50 high-power Ku-Band transponders to provide excellent coverage of the Gulf of Mexico, serve the Spanish speaking South America in one single beam, and offer complete coverage of Brazil with the ability to support oil and gas exploration off the shores of Brazil. It will replace the capacity currently provided by SES’s AMC-3 and AMC-4 satellites at that location, as well as bring additional capacity to Mexico, Central America, South America and the Caribbean. The high-powered, tailored and flexible beams will provide direct-to-home broadcasting, enterprise and mobility services.

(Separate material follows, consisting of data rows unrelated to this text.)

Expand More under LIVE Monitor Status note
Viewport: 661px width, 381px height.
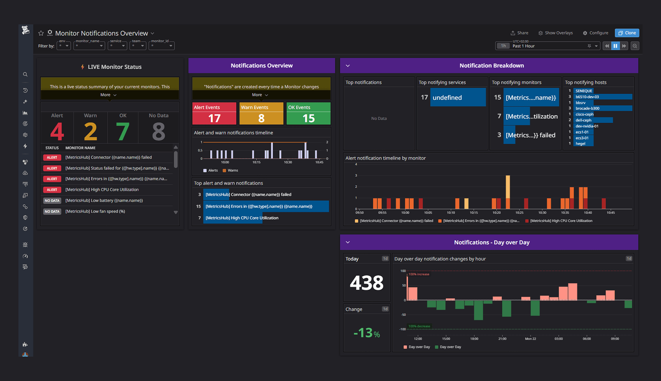[x=108, y=95]
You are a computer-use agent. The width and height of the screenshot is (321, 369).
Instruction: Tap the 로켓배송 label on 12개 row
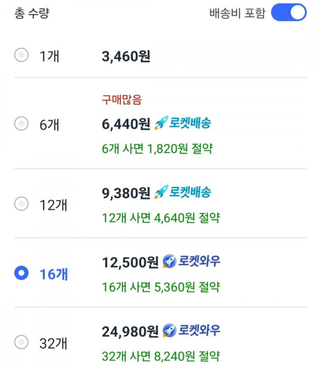point(190,192)
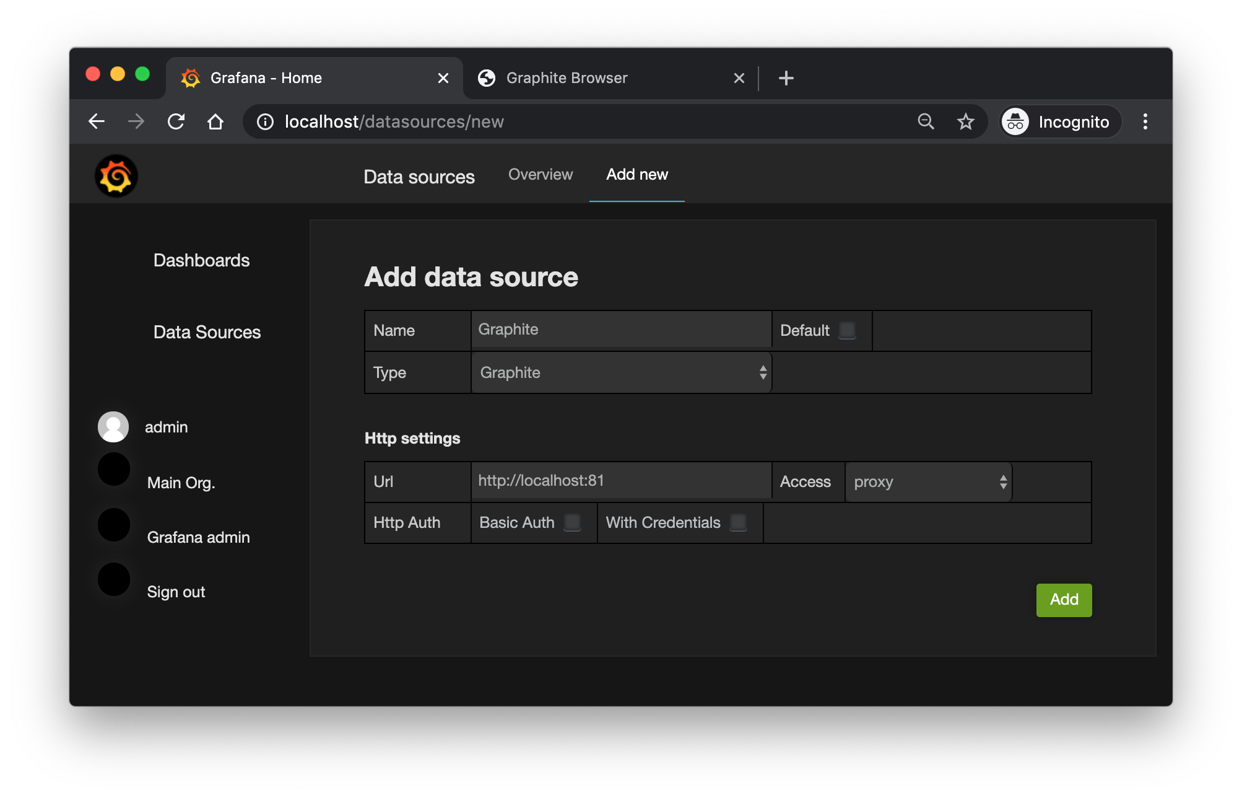Click the Sign out link
This screenshot has height=798, width=1242.
(x=175, y=590)
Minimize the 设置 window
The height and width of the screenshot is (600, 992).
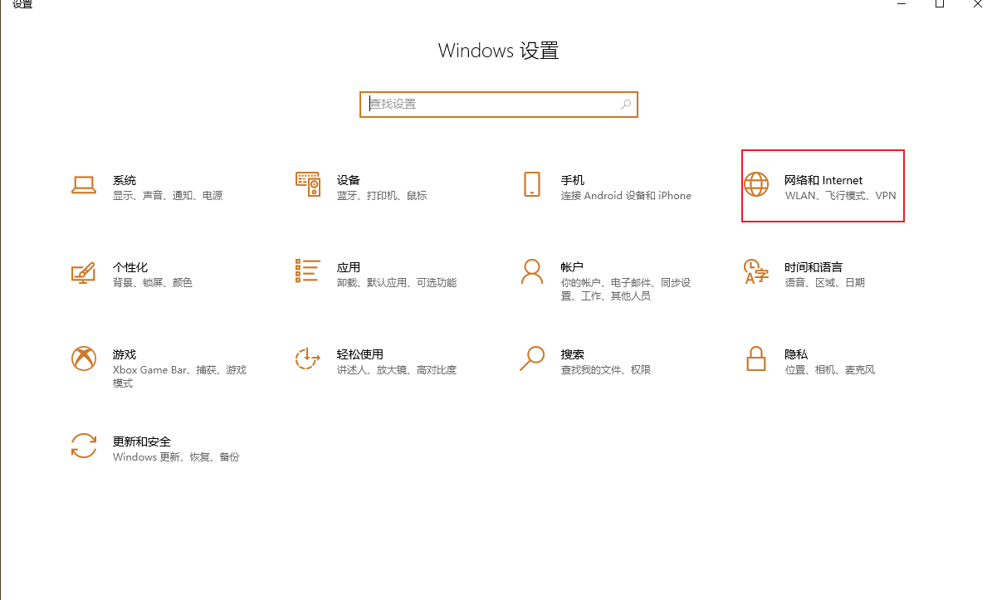click(x=902, y=4)
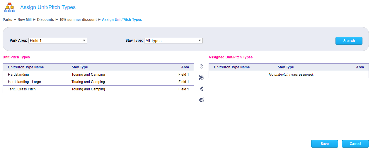
Task: Click the double right arrow assign-all icon
Action: (201, 78)
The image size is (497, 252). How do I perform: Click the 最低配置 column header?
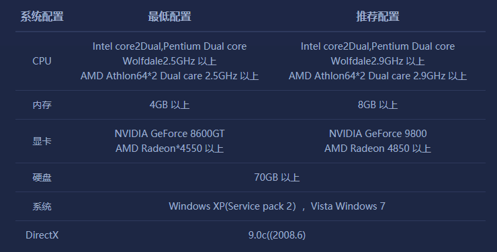click(x=169, y=17)
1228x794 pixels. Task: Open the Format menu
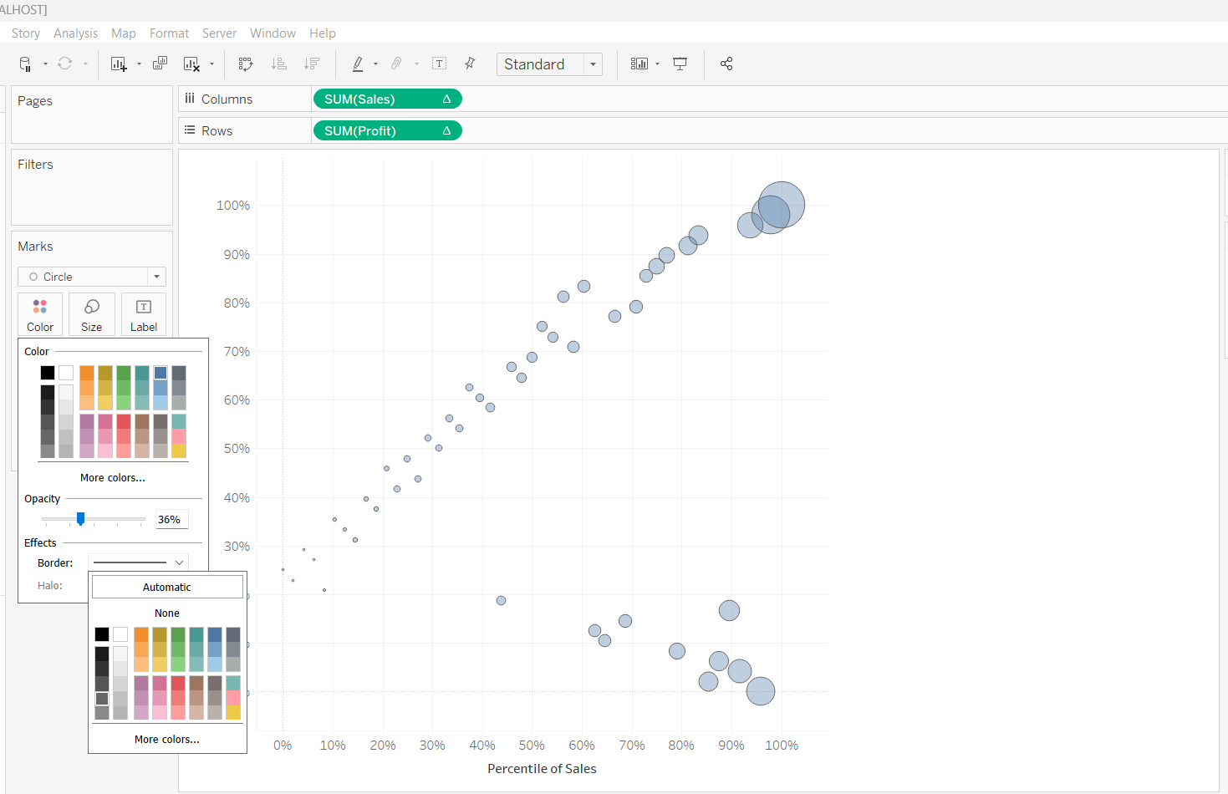169,33
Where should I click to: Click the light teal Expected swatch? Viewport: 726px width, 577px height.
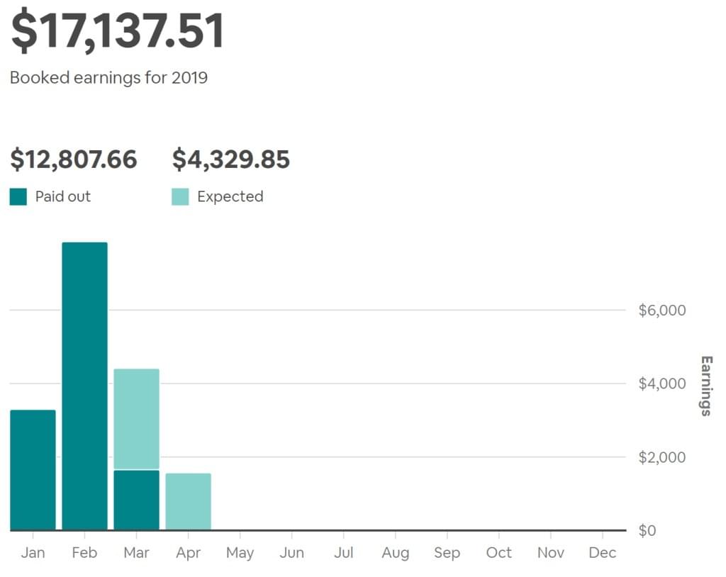pos(181,196)
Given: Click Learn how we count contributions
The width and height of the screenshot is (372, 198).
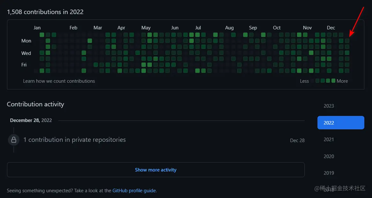Looking at the screenshot, I should 59,81.

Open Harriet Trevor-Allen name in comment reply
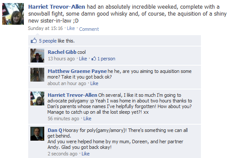coord(72,95)
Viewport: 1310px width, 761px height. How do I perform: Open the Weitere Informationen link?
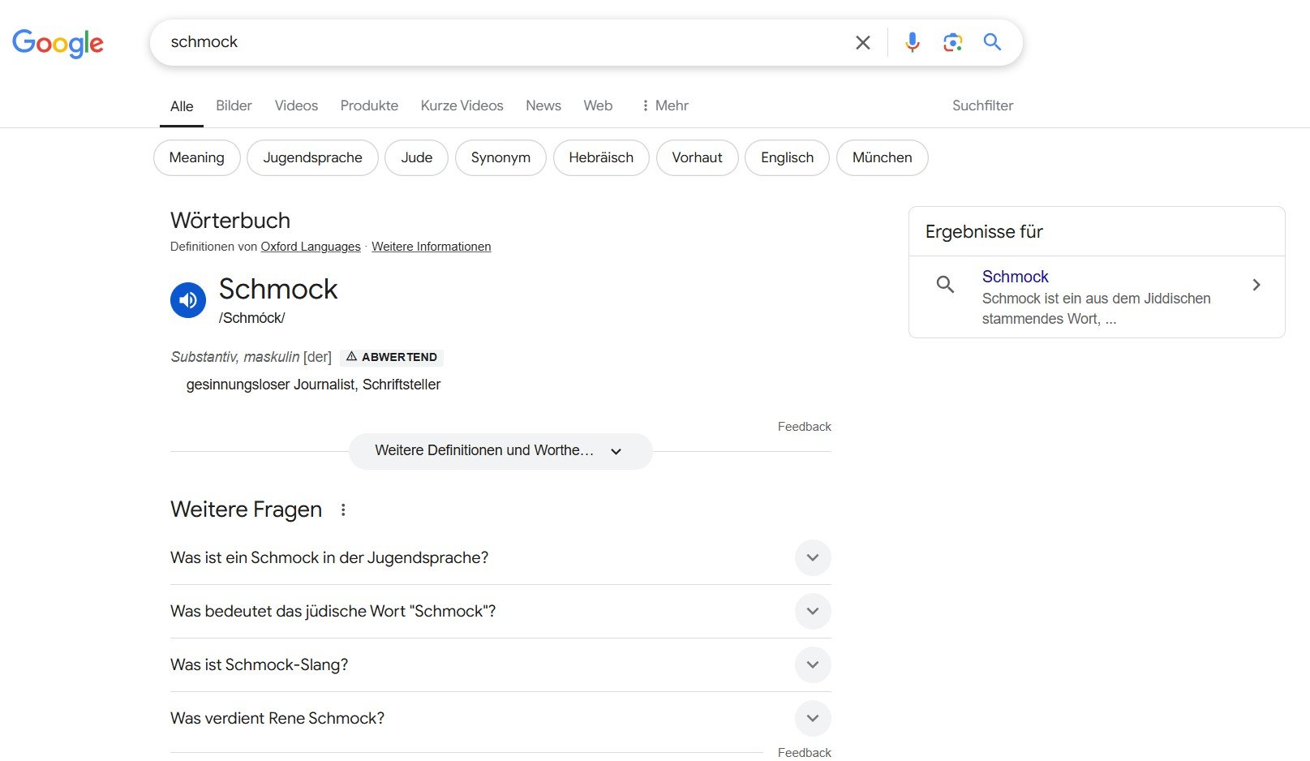tap(431, 247)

Footprints are also shown on SES's page for SES-10 which seems to indicate there are 55 Ku-band transponders used to form these beams. Compare to other SES footprints. I believe "HTS" stands for "High Throughput Satellite".

I've tried to find images of what SES-10 would actually look like unfolded and deployed in orbit, but it is difficult. I'm wondering, is a flat, phased array used for beam forming, or are there carefully shaped groups of transponders at the focal plane of each of the dishes, and it's the shape of he transponder cluster for each dish that produces the footprint shape? While certain details might be proprietary, shaped footprints for commercial satellites are so well established now that there must be something that describes in at least some technical detail how this is done.

below x2: screen shots from the three linked pages from here.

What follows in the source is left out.